CBA launches AUD $90m AI-focused Future Workforce plan
Commonwealth Bank has outlined a $90 million plan over three years to build workforce skills, support internal mobility, and expand training linked to artificial intelligence and other capability areas.
The initiative, called the Future Workforce Program, centres on a new internal career platform that maps roles across the bank and links them to employee skills. It is designed to respond to changing work patterns and the spread of AI tools across the economy.
CEO Matt Comyn framed the investment as a priority for both staff and the business.
"Hopefully it will accelerate many people's careers within CBA," Comyn said.
Career mapping
A core element is the Grow Your Career portal, which suggests potential job moves based on an employee's current skills and experience. It also identifies gaps between an employee's profile and the requirements of other roles, and points to training options to help close them.
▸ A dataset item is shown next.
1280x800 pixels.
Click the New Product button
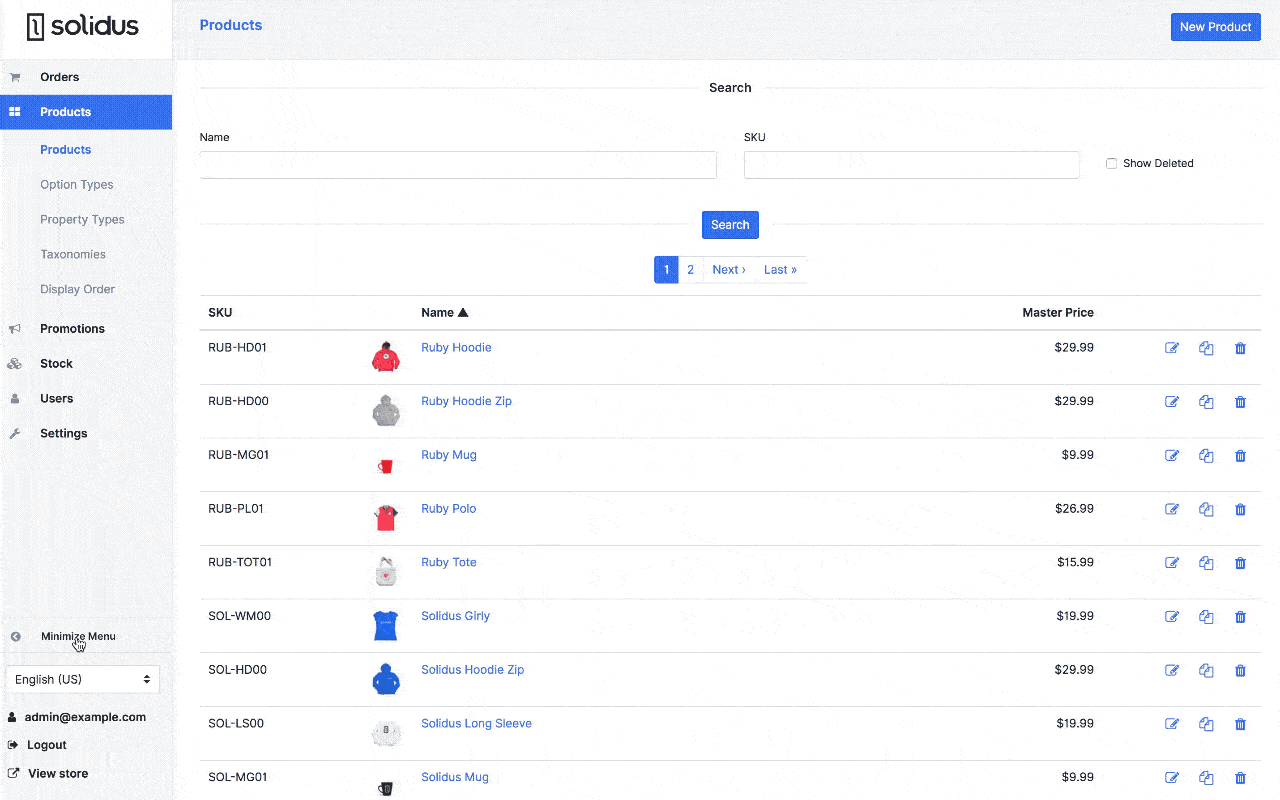pyautogui.click(x=1215, y=27)
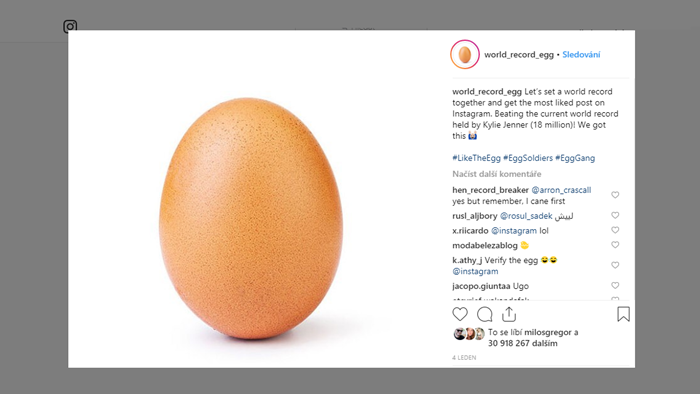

Every role has been mapped into the system, including Comyn's own position, according to Andrew Culleton, who leads the bank's Everyday People Services team. The portal is intended to highlight a wider range of internal opportunities than employees may realise are available.
"It says, with your skillset, with these combinations, these are all the roles that are available for you," Culleton said.
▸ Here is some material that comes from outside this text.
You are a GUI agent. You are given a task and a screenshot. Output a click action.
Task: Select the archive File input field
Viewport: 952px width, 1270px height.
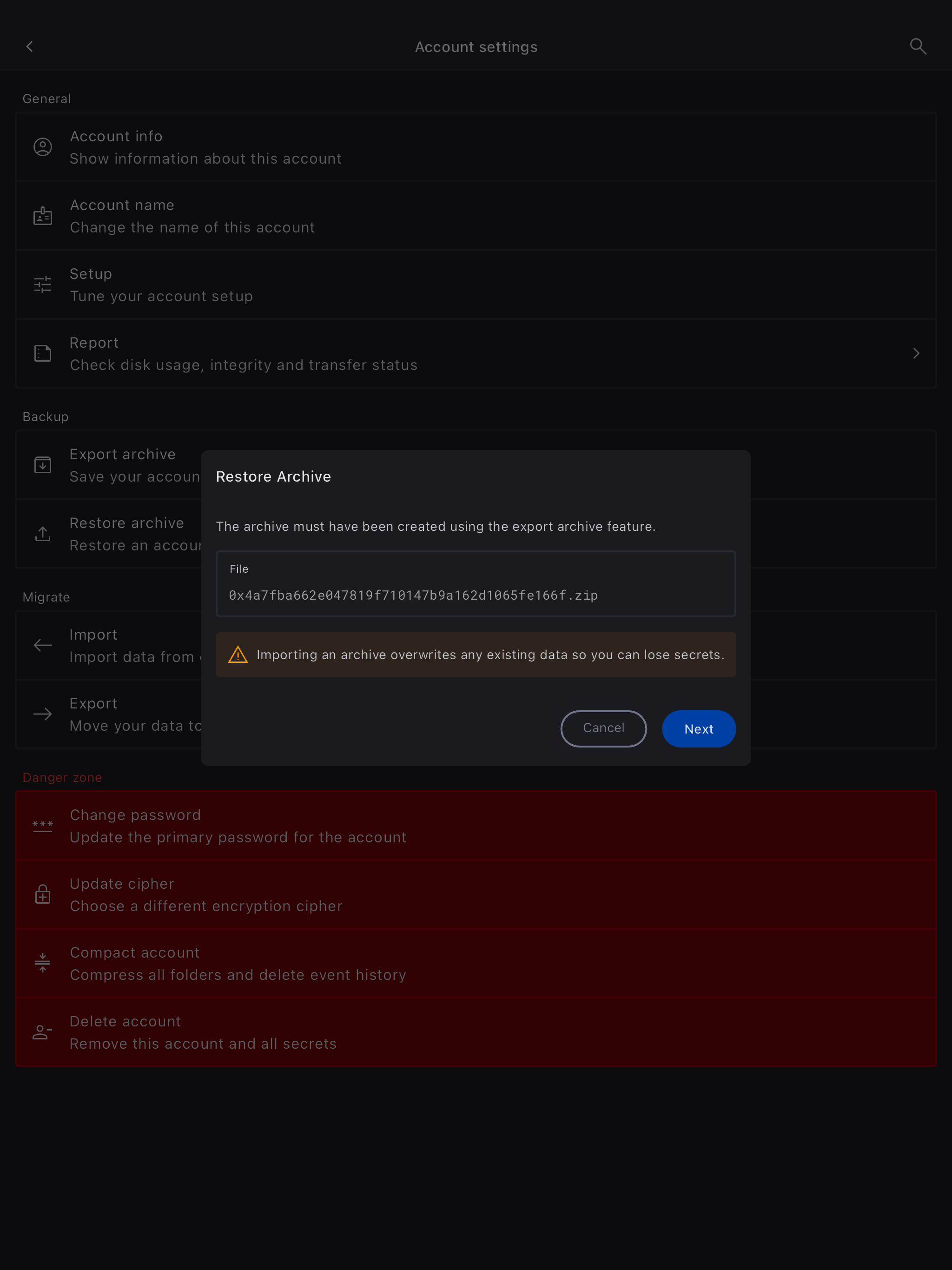[476, 584]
Comyn said the bank wants the platform to reshape how staff think about career progression, at a time when AI is a source of both interest and concern for many workers.
"For us it's about trying to create transparency and opportunity," Comyn said.
Skills focus
Alongside the portal, the program includes training across a range of topics, with AI a key focus. The bank said it has already delivered AI-focused learning to more than 30,000 employees.
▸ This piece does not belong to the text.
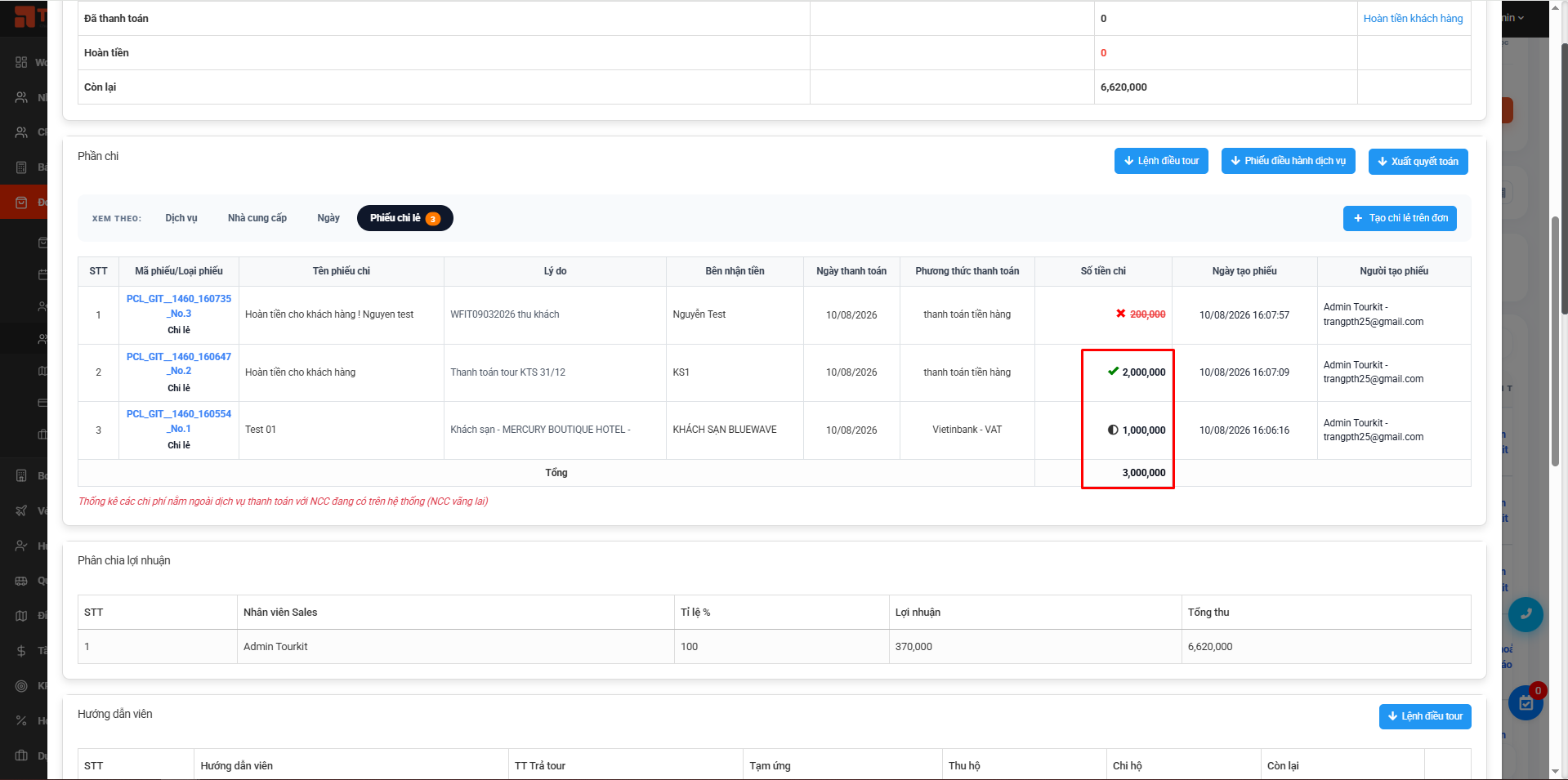Screen dimensions: 1568x780
Task: Expand the admin account dropdown chevron
Action: [1521, 18]
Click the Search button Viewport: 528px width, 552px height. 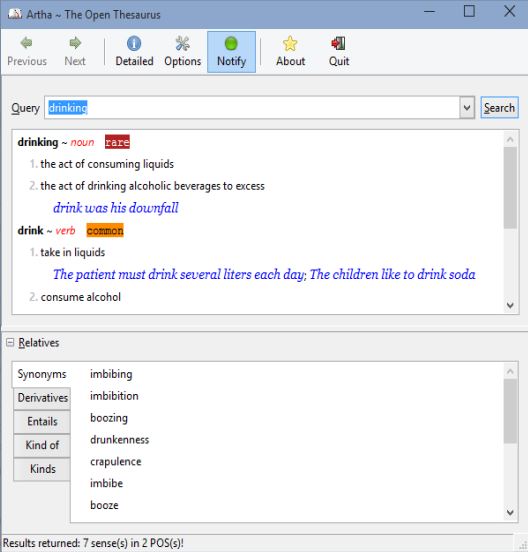pos(499,108)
Comyn also highlighted the ongoing importance of skills not tied to specific tools or systems. He said judgment, critical thinking, problem solving and empathy would remain central to recruitment and staff development, and that the program helps create pathways into roles where those skills matter most.
The Future Workforce Program reflects a broader shift among large employers towards skills-based models, which focus on the capabilities required for different jobs rather than job titles or linear career steps. Banks have also faced pressure to modernise as customers move to digital channels and competitors use automation and AI in areas such as service, compliance and risk.
AI adoption
Comyn said the pace and impact of AI adoption will vary across industries and organisations, driven by rapid technological development and differences in how companies and individuals implement it.
"The impact will be uneven and it's not certain what the pace will be, but we are trying to get ahead of it," Comyn said.
He also argued that organisations have historically made decisions and implemented changes before engaging workers. Commonwealth Bank's approach, he said, gives employees a more direct role in shaping their next steps, using the portal to explore moves and training, rather than waiting for traditional workforce planning cycles or management-led redeployment.
Comyn said the bank worked with unions while developing the program, describing the aim as medium-term preparation rather than immediate, large-scale workforce change.
As automation and AI investment accelerate, the bank has also been communicating more about its technology roadmap. Earlier this month, it released a report on its approach to AI adoption and progress so far. In December, it announced a partnership with OpenAI, the developer behind ChatGPT, linked to skills development for small businesses in areas including AI and cybersecurity.
Comyn said the national dimension mattered as well as the internal workforce shift.
"Australia has to get really good at adopting this technology and whatever follows it," Comyn said. "This is a topic we have been thinking about for some time."